Many of London’s weird and wonderful street names come from inns or taverns, more of which here. Pub names can (and have) filled entire books in themselves, and one curious pub name is the Swan with Two Necks.
The history of this name goes back to 1357, when the first hall of the Vintners Company was built in, in Vintners Place, near what is now Upper Thames Street. The company is eleventh of the twelve great livery companies and its toasts traditionally included five cheers rather than the usual three.
This, according to our wonderful London historian John Stow, is because in 1363 Henry Picard, vintner and former mayor, “did in one day sumptuously feast Edward III, king of England, John, king of France, David, king of Scots… and Edward, prince of Wales”. There was a legend that the king of Denmark was also there so the presence of five kings gave rise to the five toasts.

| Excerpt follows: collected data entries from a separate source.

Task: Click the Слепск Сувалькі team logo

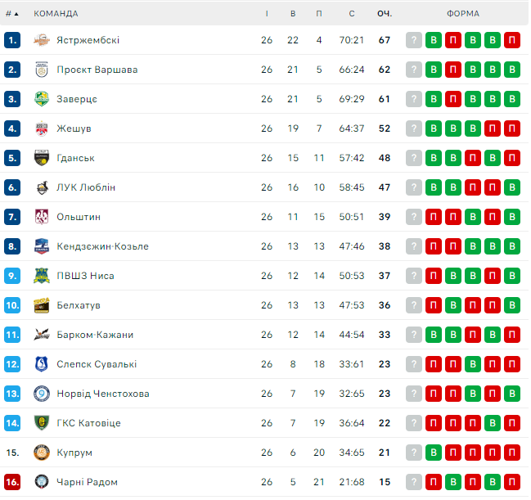Action: 42,364
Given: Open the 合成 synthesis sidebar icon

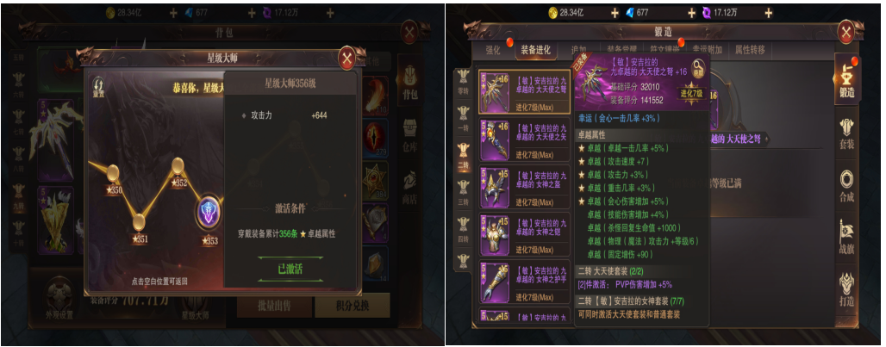Looking at the screenshot, I should coord(846,186).
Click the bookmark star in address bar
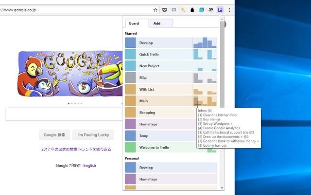 tap(156, 10)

All of which is fun to know but is not related to the mutant swans. The company is one of only three owners of swans on the Thames, the others being the crown and the Dyers Company (a restriction that dates back to the reign of Elizabeth I). Every year there is a ‘swan upping ceremony’ in which the Vintners’ cygnets are marked with two nicks on their beaks. This mark of ownership led to a seemingly curious name for taverns: the Swan with Two Necks, from ‘swan with two nicks’.
The Vintners Hall was one of the many casualties of the Great Fire in 1666 and, in keeping with the pub theme, the Company spent the next few years without a hall and having to hold their meetings in various pubs. Maybe even in one called the Swan with Two Necks? There are still pubs around the country with the name.
Star Trek? Well, who knows – maybe Henry Picard was the inspiration for Captain Picard’s name.
4 responses to “Wine, mutant swans…(and Star Trek?)”
Didn’t know about Picard and the Star Trek connection, but was fairly familiar with ‘swan-upping.’ Back to the days when they could eat them roasted, I suspect!
Best wishes, Pete.
Hey, Pete, yes I suspect they were dinner centerpieces back then.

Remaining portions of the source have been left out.